Chrisy has spent her 40-year life in Luwanja Village and the biggest challenge for her has been collecting water. Everyday she treks two kilometres to the neighbouring village where she draws water from an unprotected shallow well. A task which presents several dangers, dangers Chrisy is well aware of, having almost lost her unborn daughter of six months to diarrhoea last year.
However, Chrisy Kilowe is not alone. Her whole community faces many of the same challenges. The rainy season is particularly hard because all the mud and filth from uphill washes into the well. Households with no money to buy water treating chemicals have no option but to do their best with the dirty water, which poses severe health risks.

Thankfully, these problems will now be the tale of the past because an organisation, Water for All, has come to the rescue of the people by sinking a borehole in the village.

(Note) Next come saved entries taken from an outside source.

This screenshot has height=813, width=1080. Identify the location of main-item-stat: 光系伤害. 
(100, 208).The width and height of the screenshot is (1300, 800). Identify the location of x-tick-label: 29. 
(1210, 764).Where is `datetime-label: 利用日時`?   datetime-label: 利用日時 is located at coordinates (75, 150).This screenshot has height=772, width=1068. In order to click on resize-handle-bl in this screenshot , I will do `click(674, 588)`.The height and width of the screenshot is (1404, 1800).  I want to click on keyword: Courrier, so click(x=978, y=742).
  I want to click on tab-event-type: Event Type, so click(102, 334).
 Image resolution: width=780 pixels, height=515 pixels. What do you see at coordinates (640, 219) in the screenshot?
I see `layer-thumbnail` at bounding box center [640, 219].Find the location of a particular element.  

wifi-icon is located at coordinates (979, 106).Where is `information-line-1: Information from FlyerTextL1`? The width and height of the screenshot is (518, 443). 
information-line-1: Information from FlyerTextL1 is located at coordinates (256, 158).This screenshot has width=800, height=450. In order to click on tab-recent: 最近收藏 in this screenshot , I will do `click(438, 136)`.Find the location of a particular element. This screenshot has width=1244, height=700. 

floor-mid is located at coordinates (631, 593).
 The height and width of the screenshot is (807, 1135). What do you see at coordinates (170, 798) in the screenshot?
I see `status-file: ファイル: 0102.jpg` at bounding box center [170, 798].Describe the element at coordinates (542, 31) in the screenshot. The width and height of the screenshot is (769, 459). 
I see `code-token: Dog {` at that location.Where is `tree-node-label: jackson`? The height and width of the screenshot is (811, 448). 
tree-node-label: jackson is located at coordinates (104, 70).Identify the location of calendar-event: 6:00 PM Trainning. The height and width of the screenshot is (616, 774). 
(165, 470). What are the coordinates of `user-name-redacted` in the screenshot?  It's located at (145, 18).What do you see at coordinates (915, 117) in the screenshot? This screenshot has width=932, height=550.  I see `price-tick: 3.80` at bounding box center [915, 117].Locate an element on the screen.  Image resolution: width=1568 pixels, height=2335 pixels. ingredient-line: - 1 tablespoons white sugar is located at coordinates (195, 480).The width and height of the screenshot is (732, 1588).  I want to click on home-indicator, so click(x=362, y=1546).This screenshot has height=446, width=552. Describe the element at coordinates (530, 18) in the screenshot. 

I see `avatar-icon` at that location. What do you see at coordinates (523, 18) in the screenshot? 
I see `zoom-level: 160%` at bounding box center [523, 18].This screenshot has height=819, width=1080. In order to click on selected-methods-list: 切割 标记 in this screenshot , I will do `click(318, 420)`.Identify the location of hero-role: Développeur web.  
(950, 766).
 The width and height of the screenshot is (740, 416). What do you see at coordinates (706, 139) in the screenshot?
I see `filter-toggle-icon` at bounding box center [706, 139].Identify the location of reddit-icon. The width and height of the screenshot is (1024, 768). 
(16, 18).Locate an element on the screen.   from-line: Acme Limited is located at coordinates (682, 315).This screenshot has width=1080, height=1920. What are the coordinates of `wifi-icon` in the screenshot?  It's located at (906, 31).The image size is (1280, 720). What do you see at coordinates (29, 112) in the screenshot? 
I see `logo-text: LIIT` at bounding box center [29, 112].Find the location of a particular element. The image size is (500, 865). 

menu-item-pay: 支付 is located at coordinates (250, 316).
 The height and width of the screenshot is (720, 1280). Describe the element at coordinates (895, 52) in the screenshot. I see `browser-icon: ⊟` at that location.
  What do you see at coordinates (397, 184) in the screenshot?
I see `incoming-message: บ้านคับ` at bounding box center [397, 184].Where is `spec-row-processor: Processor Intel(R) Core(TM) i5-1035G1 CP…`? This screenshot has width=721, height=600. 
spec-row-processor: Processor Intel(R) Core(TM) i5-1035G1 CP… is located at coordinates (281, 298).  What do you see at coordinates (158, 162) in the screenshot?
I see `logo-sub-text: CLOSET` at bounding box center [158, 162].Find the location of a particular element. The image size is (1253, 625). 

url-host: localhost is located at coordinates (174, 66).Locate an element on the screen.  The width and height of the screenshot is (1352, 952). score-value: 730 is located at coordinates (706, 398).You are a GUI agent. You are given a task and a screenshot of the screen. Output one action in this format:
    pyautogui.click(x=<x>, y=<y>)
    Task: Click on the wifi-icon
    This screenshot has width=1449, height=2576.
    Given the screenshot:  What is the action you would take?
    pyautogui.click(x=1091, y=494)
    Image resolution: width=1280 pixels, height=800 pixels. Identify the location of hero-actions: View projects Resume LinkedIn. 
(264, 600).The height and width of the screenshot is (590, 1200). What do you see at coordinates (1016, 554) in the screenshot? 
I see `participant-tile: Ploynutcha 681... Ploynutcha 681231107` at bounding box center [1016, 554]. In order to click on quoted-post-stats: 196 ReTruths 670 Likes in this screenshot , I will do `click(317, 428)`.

Water for All is an organisation founded by Atlas Copco employees in Sweden. Their aim is to provide clean and potable water to drought-prone areas of the world by drilling and digging water boreholes.

Water for All came to know of the problems in Luwanja Village through ADRA which has been implementing a three-year Women Empowerment Project (WEP) in the area.
According to WEP manager, Andiyesa Mhango the project was teaching people in the area about entrepreneurship, Rights Based Approaches and nutrition. Access to water has become another pressing issue for the project, because most women are being affected by limited access to clean and drinkable water.

“Water is a crucial component to women empowerment. Challenges of fetching water are robbing women of their vital time, time they could spend towards development of their communities and households.

“That is why we approached Water for All through ADRA Sweden. [Thanks to their support] we will be drilling in two more villages where they are facing the same problems,” says Mrs Mhango.
For women in particular, a borehole reduces the long journeys needed to collect water, journeys that start at 3 am every morning and that must be walked six times a day. It means that now women and their families do not get sick from diahorrea and other water borne diseases. A borehole gives communities more time and improved health to work on activities that develop their households and community.

The borehole for Luwanja village was handed over on Friday October 1, 2010 at a function which was attended by the Traditional Authority Chikumbu. She expressed her gratitude to Water for All and emphasised the need for communities to make bigger efforts towards improving the hygiene and sanitation around their homes, for example through the construction of pit latrines. These steps combined with clean water will make a greater impact on people’s health.

The Senior Environmental Health Officer for Mulanje Mr. Issac Jumma, stated that “only six out of 1o households in the village had sanitary facilities, which poses a huge threat to communities, especially through the coming rainy season.”

The crowd cheered in acceptance of this message, showing their commitment to improving the health and sanitation of their community. Already, as by requirement, the village has set up a water source committee to manage and maintain the borehole. The committee is responsible for collecting monthly contributions from the community to put towards the maintenance fund. A fence has also been constructed around the borehole to keep domestic animals away and people are being urged to guard the water source, to prevent theft of vital parts from the borehole.

In conclusion, the people’s joy and happiness could not be hidden. Their songs expressed it while their dancing demonstrated it. The event was a celebration of the gift of life provided to Village Luwanja, by Water for All, Sweden.